Call it perspective or simply rising expectations, but whatever the case may be, second place is no longer good enough. Roma spent big this offseason, seemingly with an eye on curing their stagnating offense, and while Dzeko and Salah will undoubtedly take our attack to a new level, the defense has been left woefully thin beyond Leandro Castan, Kostas Manolas, Maicon and Alessandro Florenzi.
The key to this season, and indeed the key to Garcia and Walter Sabatini keeping their jobs, is rediscovering the verve with which this side played in 2013-2014, a record setting season for Roma in case you'd forgotten. The attack simply cannot get stuck on the wings, they must be dynamic, they must overlap and they must confuse opposing defenses; constantly dancing on the wings hoping for an opening will no longer cut it. The defense, meanwhile, must be smarter, more resolute and more involved in the buildup play.
The pieces are there, but their biggest enemy may be complacency.
Style of Play
Well, we sort of just hinted at it, but there was a discernable difference between Garcia's first and second seasons in Rome; the offense scored less and the defense conceded more. The interplay in attack had virtually vanished, the club had no punch up front, and no real leader in defense. It seemed as though the league had figured out Garcia after only one season, but was this a matter of stale tactics or deflated individual performances?
The truth is probably a bit of both, but we've see what a Garcia-led team can accomplish. If Roma can get it right this season, Pjanic and Totti should control the attack centrally with everyone from Salah, Gervinho and Juan Iturbe creating havoc on the wings, running long, cutting in and switching positions, and with Dzeko waiting at the end, Roma finally has an undisputed number nine capable of finishing with a flourish.
At the risk of beating a dead horse, it's Dzeko.
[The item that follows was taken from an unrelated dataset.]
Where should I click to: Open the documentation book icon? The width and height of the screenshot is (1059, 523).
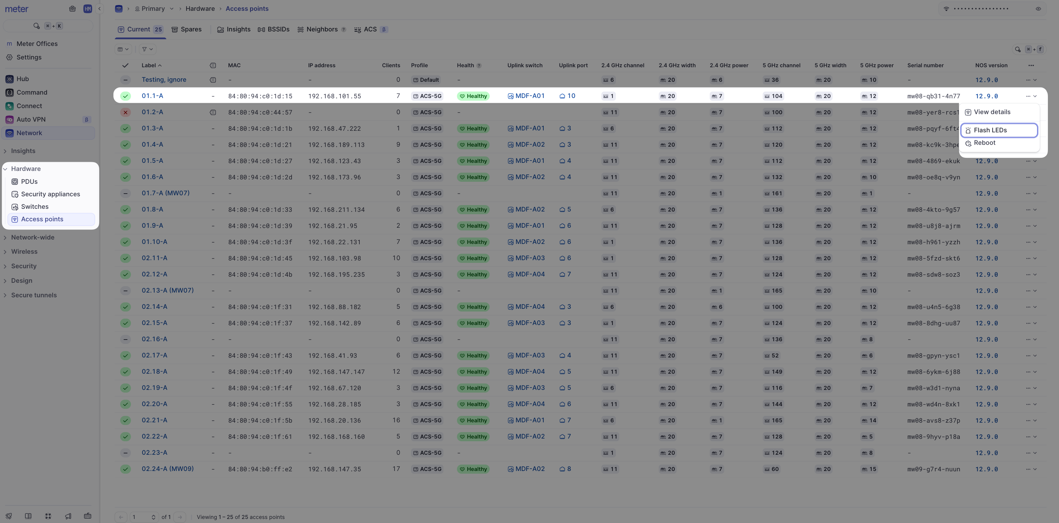(x=28, y=516)
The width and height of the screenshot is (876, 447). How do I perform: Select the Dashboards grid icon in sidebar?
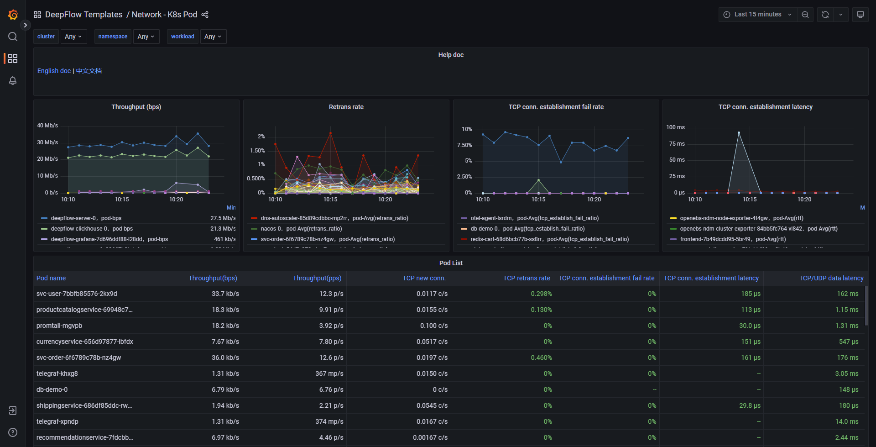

The Bosnian Batistuta has the size, tactical understanding and finishing ability to not only get on the end of a cross, but to move in tandem with Pjanic and Totti to cap off a synchronous run of play. It may take a while for Roma's new toys to settle in, but Salah, Dzeko and hopefully Lucas Digne, are all so well suited for one another, Garcia's attack should mirror the 2013-2014 vintage, which should spell bad news for Serie A
Biggest Question Mark
Come on, do you really need to ask? With Castan recovering from BRAIN SURGERY and little behind Manolas other than an exciting but injured German and a Catania cast off, Roma's defense could be in deep trouble. And despite how well Sabatini did outfitting the attack this season, he deserves just criticism for ignoring the back line.
Scudetto Threat Factor: 9/10
As we mentioned, the pieces are there, it's simply a matter of consistency. Roma started off well enough last season, but the doldrums they endured in the spring effectively killed any chance they had at catching Juventus. Dzeko and Salah will bring a new dimension to this attack, so Roma can and should outscore nearly everyone in the league, but the defense, not to mention their Juve inferiority complex, may ultimately hold them back.
Roma Threat Factor: 10/10
Let's face it, this team just has a knack for getting in its own way. As Roma fans we're always more weary of the Frosinones and Empolis of the world than we are Napoli, Fiorentina or Lazio simply because we tend to overlook opponents, but if Roma has any chance of unseating Juve, they must take maximum points from mediocre sides.
This is a make or break season for Garcia, Sabatini and probably a few of Roma's key players, and with Juve looking a bit more susceptible than last year, this promises to be one hell of a season.